Referring to FIG. 9 herein, there is illustrated schematically a mode of operation of a modified rendering engine according to a specific embodiment of the present invention. The modified rendering engine inputs XSL-FO pages as objects, and arranges them in an XSL-FO page tree 900, in which a sizing program 901 operates on a layout area tree data 902 to resize the content, within the constraints specified in the XSL-FO extension commands. A tree 900 of XSL-FO pages is mapped onto a tree 901 of areas. If the content in the XSL-FO pages is predicted to exceed a corresponding respective area in a PPML document, then the sizing program predicts this, and resizes the XSL-FO content such that when it is rendered, it fits within the corresponding copy hole.

An example of operation may be as follows: Taking for example 4 XSL-FO content objects, each allocated to a separate XSL-FO page, where each XSL-FO object is allocated to a corresponding respective copy hole in a PPML document, the layout area tree maps the XSL-FO content objects to the area tree. The sizing program checks whether any individual content is set to exceed the corresponding available area in the copy hole and if so resizes either an individual object, or all objects, so that the largest XSL-FO object fits within the allocated area. The sizing program does this by collapsing the margin from its default optimum value, to a minimum value, or to an intermediate value between the minimum value and the optimum value.

Conversely, where the XSL-FO content is relatively small and results in a large margin, for example a margin having dimensions which exceeds the maximum margin size, then the sizing programming can magnify the content, expanding it so that the content occupies the central area of the XSL-FO page up to the extent of the maximum allowable margin, in other words, so that it fills the center of the XSL-FO page having the maximum specified margin. Again, the sizing program can expand just one XSL-FO page, or a plurality of XSL-FO pages in parallel.

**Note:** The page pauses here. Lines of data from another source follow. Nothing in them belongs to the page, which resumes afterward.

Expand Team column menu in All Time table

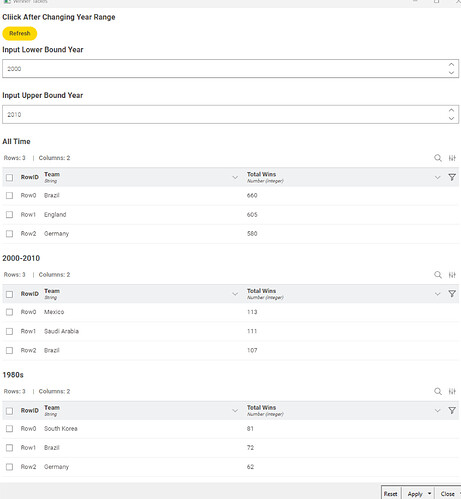[x=235, y=177]
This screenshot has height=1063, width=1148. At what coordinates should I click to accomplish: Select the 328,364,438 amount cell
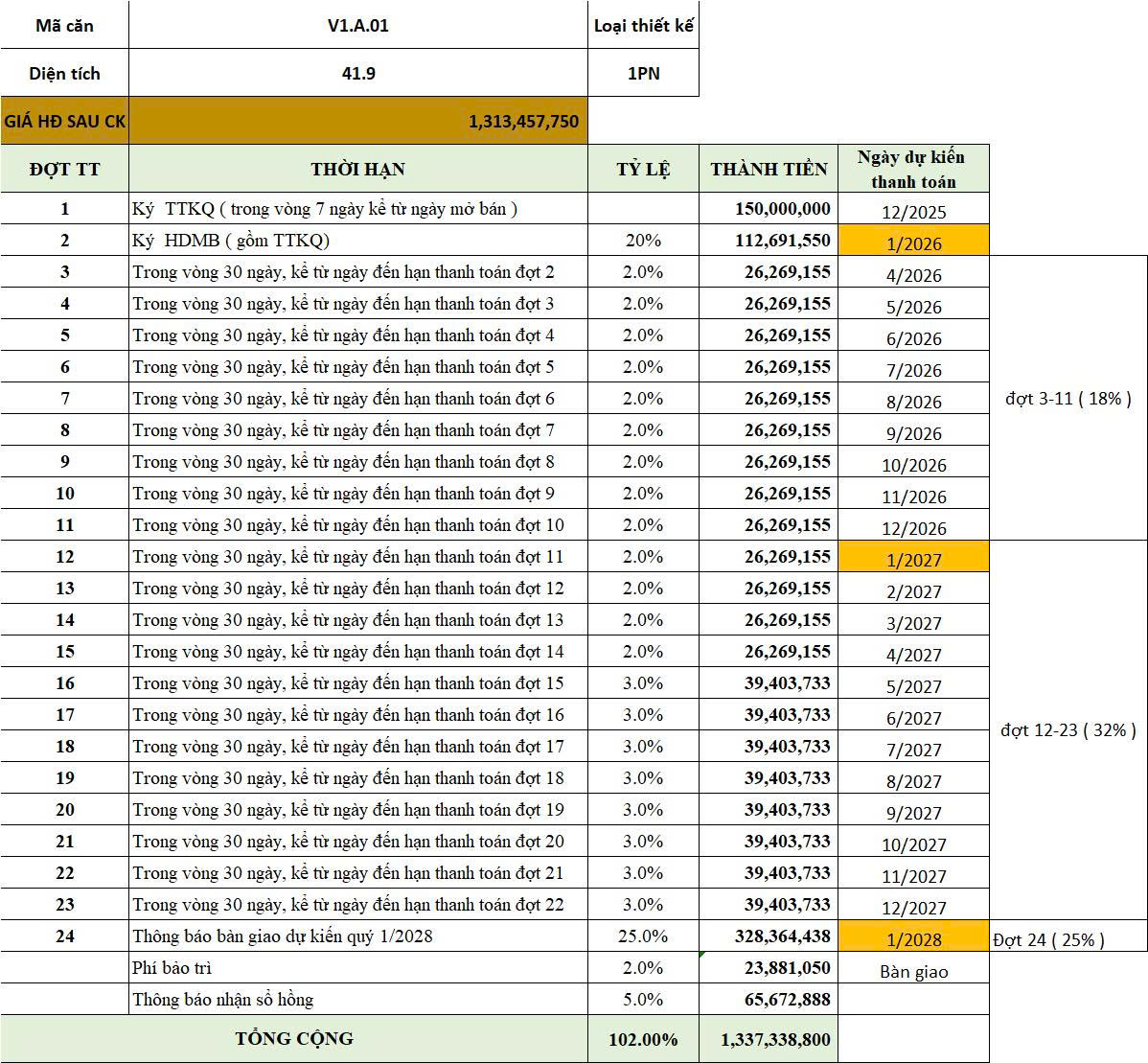(769, 936)
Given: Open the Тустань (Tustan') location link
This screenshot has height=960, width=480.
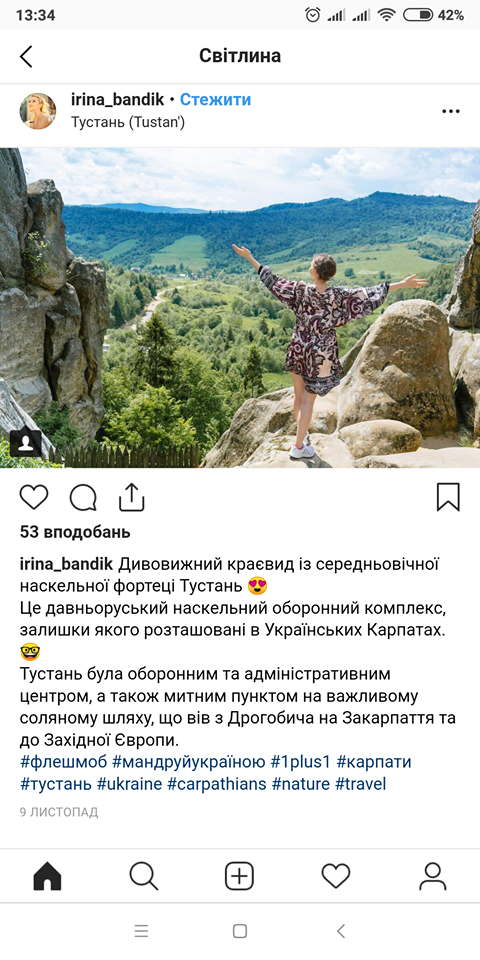Looking at the screenshot, I should click(x=128, y=122).
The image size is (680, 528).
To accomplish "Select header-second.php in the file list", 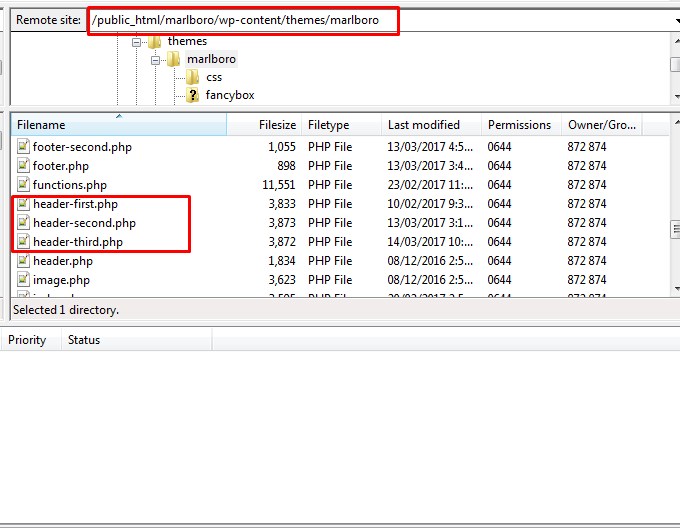I will click(x=84, y=223).
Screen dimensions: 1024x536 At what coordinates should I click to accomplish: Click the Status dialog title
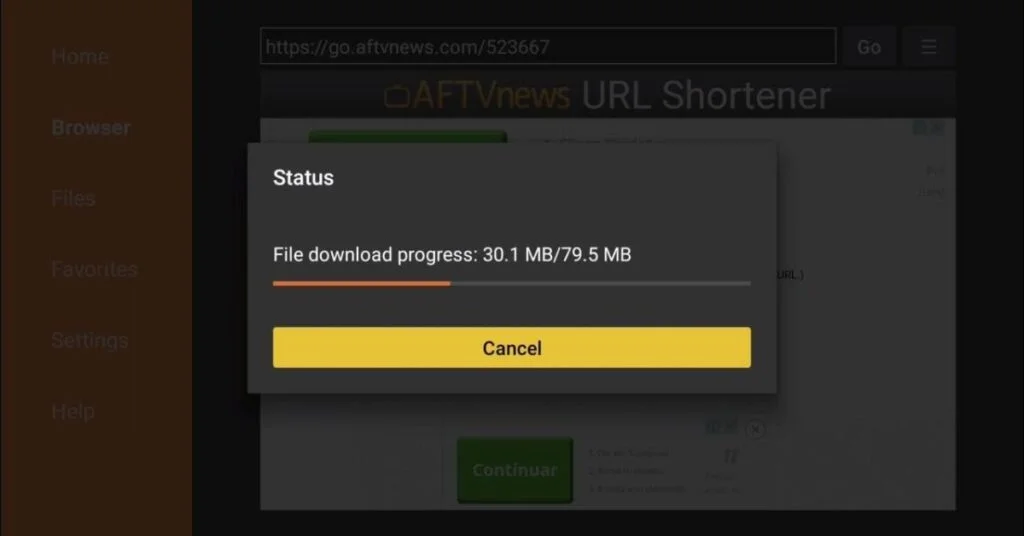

Applying a Procedure to Changes in Content Style

A suitable way to accommodate the variable content is to change its style in a way to reduce the amount of space required to render it inside the allocated copy-hole. There are several properties that could be effected to achieve the result. A graphic artist may express ranges of values for those parameters as well as a precedence value in a modified graphic artist authoring tool. This last parameter will be used from the adaptation framework to execute the adaptation algorithm following the graphic artists' wishes, so the resulting document will have the expected appearance.

For example some of the properties that could be changed are the font-size, but properties including font-family; font-style; line-spacing; and borders may also be changeable.

This methodology is related to the combination of the PPML (Personalized Printing Markup Language) and XSL-FO (extensible Stylesheet Language-formatting Objects) already described. Using the combination of those two technologies it is possible to achieve a lot of flexibility inside a copy-hole, leaving to the XSL-FO Rendering Engine the task of adapting the content to suit the copy-hole dimensions.

FIG. 6 shows a simple case where the graphic artist has expressed font-size ranges using an XSL-FO extension command based on the already available concept of length range composed by minimum, optimum and maximum.

When the adaptation processor, which could be a PPML Merger, parses this copy-hole it will extract the XSL-FO content and send it to an XSL-FO Rendering Engine responsible for layout of the content, and return a suitable format for the PPML consumer such as SVG or page description language.

The XSL-FO Rendering Engine will now be capable of adapting the content following the graphic artist wishes, trying the optimum solution but also opting for the maximum and minimum when required.

Referring to FIG. 10 herein, there is depicted a simple example of the adaptation process which highlights the feedback loop available between the XSL-FO Rendering Engine 1000 and the PPML Merger 1001.

In the above example the graphic artist has expressed just three values for the font-size, minimum, optimum and maximum. More complicated in formation ranges may also be expressed as well as range decreasing and/or increasing factors. Using these kind of paradigms it can be ensured that the Rendering Engine will have a pre-defined number of actions to take and will not fall in deadlock.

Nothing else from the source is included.